The CCP currently has over 60 million members, but few claim that they joined based on matching interests. Many are members because they perceive the party to be benevolent and powerful, since the CCP has helped create a capitalist market system benefiting all of China. Indeed, today’s China is a communist country without communism. Despite frequent failures and tragedies, the CCP’s overall achievement in China’s modernization has allowed it to stand.

Modernization entails transforming a loosely organized society into one as rich and strong as those in the West, thereby ensuring respect from the West and security from hypothetical predators. This goal can only be attained by imitating the Western states. The Western model of modernization consists of three steps: building within clearly defined territorial boundaries that sociologist Emile Durkheim calls a “mechanical social solidarity” around similar national identity; creating an “organic social solidarity” through a national market system of mutual interdependence; and strengthening this social solidarity through state-building.

Modernization remains and will remain the primary political goal in China, and one that the CCP leadership has actively pursued. In 1900, a mere 20,000 European and Japanese soldiers conquered China, occupied Beijing, robbed the royal palace, and forced 450 million Chinese to pay one tale of silver each as war reparations. Through the mid-1940s, China remained helpless, as the Japanese occupied the country during World War II. CCP leadership successfully transformed China into a modern state, thus achieving mechanical social integration. The CCP has also succeeded in building a national market system and obtaining organic social integration, the second step of the modernization process. Within 20 years, China has been transformed from a poverty-stricken developing country into a state at the very forefront of the world economy.

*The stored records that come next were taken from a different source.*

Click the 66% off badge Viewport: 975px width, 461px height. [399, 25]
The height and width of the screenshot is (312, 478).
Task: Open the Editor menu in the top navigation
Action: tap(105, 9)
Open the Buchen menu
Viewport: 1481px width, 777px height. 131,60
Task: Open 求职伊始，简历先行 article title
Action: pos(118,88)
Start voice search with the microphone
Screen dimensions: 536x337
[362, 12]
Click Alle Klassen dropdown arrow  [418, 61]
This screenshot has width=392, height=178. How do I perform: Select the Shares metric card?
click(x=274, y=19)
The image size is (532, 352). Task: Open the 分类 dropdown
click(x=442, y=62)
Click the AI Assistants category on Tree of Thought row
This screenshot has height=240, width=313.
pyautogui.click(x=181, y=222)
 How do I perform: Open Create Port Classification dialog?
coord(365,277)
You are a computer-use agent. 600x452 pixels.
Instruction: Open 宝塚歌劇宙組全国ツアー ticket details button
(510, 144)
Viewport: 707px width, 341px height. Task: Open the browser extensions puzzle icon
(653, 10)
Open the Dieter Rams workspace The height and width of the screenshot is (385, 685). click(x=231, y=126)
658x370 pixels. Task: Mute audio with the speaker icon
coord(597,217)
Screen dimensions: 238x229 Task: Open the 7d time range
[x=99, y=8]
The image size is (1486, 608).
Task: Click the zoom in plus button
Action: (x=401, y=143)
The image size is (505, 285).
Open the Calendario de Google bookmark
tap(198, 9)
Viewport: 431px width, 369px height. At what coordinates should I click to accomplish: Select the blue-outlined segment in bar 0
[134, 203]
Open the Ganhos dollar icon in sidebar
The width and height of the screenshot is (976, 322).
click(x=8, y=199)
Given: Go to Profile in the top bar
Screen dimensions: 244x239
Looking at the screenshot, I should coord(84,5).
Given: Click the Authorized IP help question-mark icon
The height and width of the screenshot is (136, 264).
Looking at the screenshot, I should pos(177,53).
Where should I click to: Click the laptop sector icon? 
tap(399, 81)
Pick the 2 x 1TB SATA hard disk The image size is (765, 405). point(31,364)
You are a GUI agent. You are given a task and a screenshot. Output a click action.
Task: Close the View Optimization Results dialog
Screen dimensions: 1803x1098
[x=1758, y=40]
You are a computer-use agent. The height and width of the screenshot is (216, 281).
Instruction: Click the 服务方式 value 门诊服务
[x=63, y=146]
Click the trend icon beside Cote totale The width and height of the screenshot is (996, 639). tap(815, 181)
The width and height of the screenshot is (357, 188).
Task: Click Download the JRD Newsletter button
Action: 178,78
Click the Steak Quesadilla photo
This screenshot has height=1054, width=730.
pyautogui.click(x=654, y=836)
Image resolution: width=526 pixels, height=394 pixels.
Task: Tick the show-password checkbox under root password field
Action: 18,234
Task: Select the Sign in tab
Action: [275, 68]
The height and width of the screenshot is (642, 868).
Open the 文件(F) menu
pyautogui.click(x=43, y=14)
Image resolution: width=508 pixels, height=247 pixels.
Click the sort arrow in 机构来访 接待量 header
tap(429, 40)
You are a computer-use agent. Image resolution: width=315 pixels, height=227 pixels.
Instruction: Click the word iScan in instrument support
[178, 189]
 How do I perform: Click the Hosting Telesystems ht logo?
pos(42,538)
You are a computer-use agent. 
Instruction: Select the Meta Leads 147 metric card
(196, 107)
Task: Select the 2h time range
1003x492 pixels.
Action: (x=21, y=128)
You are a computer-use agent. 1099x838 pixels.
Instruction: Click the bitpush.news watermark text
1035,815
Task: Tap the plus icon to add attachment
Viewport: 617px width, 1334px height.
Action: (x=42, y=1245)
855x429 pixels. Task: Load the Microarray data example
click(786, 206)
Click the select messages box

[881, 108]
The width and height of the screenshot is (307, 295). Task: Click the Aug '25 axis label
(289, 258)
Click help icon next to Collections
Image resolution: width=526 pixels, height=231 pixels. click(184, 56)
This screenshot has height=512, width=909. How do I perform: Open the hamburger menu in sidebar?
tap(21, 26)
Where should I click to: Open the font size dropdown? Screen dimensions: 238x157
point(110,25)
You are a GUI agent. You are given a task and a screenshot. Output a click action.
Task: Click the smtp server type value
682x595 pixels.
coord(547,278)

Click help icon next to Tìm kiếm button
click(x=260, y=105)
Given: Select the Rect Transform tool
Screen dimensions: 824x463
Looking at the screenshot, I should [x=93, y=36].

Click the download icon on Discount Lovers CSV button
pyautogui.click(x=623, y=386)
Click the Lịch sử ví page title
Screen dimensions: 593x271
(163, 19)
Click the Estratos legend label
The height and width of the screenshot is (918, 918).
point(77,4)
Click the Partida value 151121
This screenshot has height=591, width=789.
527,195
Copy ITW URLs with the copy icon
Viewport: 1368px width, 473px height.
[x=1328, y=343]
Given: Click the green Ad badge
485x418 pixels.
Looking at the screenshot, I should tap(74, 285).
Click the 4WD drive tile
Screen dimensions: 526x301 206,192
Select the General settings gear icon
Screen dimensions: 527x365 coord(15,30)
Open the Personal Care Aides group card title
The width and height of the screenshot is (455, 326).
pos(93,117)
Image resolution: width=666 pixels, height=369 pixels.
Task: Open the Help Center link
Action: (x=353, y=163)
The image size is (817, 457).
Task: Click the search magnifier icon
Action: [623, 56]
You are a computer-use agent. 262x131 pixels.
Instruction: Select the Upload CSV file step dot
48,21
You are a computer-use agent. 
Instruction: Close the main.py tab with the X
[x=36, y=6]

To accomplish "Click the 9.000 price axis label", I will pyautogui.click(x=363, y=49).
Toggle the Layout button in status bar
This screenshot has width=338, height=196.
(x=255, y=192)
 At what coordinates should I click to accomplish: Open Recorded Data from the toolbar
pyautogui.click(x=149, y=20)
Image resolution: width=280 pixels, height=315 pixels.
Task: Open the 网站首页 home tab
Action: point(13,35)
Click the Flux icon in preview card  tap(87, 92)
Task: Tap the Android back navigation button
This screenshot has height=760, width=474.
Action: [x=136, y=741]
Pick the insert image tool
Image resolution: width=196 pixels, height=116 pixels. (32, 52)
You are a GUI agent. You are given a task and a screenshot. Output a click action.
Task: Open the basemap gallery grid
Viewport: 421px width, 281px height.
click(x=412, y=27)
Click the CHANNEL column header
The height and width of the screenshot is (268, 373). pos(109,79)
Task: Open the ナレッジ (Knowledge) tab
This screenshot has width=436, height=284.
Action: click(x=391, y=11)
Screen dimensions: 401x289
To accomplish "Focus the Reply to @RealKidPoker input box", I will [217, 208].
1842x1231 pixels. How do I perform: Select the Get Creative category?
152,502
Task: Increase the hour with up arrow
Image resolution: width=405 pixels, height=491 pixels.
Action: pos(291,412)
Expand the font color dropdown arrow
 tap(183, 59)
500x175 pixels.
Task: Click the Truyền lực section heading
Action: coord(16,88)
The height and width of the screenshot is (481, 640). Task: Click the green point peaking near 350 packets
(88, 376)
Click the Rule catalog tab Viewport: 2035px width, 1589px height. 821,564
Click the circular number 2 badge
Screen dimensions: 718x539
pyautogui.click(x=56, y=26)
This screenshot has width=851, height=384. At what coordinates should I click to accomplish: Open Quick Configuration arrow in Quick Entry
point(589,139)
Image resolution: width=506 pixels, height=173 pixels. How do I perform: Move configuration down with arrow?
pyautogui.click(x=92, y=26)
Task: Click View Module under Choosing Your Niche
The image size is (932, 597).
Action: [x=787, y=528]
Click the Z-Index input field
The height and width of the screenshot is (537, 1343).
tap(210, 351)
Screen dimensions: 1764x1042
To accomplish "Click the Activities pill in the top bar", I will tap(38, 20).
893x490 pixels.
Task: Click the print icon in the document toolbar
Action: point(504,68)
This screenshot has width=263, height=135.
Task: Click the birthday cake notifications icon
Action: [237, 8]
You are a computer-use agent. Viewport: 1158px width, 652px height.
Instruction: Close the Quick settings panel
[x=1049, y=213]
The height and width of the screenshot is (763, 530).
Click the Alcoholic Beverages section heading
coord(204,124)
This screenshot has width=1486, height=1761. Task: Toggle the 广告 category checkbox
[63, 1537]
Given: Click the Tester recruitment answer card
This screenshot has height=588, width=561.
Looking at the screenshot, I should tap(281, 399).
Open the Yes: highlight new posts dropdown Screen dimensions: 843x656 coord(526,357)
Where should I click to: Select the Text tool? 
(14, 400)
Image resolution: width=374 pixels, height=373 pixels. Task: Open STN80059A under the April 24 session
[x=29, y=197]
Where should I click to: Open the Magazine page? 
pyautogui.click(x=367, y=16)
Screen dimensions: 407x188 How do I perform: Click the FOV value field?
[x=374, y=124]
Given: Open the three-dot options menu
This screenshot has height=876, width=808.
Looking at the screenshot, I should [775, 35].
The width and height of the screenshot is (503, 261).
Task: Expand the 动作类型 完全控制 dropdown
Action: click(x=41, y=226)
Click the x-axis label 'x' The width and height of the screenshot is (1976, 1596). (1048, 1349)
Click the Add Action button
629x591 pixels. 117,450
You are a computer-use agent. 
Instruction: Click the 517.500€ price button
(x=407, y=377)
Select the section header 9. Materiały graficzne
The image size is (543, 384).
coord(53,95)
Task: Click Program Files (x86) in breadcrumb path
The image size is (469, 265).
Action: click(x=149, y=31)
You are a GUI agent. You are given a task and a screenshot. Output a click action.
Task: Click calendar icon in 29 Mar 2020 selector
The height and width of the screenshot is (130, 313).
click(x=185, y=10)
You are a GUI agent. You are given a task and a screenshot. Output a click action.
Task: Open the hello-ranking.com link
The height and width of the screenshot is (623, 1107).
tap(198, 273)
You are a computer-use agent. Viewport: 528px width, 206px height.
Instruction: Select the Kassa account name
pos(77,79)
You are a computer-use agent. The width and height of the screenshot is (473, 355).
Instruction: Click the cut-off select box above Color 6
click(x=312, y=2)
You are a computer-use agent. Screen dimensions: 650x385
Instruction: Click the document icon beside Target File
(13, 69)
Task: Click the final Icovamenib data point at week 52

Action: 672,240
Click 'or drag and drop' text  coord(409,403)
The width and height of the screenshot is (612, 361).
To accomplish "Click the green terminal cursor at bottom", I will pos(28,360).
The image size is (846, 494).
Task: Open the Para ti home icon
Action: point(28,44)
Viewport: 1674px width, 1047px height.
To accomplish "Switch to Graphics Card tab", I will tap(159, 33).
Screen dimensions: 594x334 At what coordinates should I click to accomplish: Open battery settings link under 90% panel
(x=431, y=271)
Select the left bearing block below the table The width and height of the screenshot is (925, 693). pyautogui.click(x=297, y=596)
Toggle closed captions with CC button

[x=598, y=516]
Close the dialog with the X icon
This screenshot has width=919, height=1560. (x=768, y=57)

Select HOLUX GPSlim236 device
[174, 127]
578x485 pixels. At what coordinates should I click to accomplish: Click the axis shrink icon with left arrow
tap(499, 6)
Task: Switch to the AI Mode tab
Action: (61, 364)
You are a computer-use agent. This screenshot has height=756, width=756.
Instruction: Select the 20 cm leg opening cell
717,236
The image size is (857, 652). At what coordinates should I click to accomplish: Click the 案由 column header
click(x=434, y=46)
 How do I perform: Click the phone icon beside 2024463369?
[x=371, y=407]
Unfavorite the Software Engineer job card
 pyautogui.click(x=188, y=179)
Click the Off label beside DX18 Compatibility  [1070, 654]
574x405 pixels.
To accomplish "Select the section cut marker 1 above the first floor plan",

The completion of the two major tasks of modernization has changed China into one of the strongest countries in the world, arousing fear among some US strategists. Should the CCP leadership be given a chance to accomplish the third and final step of state building? It is difficult to answer negatively to this question before the CCP attempts to build a regime of nationally accepted justice. Because the CCP is currently leading a fairly successful modernization process, Western rejection of CCP leadership also has much less of an influence on Chinese public opinion now than it did when China was a closed society. Access to diversified opinions, opportunities to travel to foreign lands, preparations for World Fairs and the Olympic Games, jobs in foreign firms, education in the West, and a huge trade surplus have all increased Chinese self-confidence in dealing with the outside world.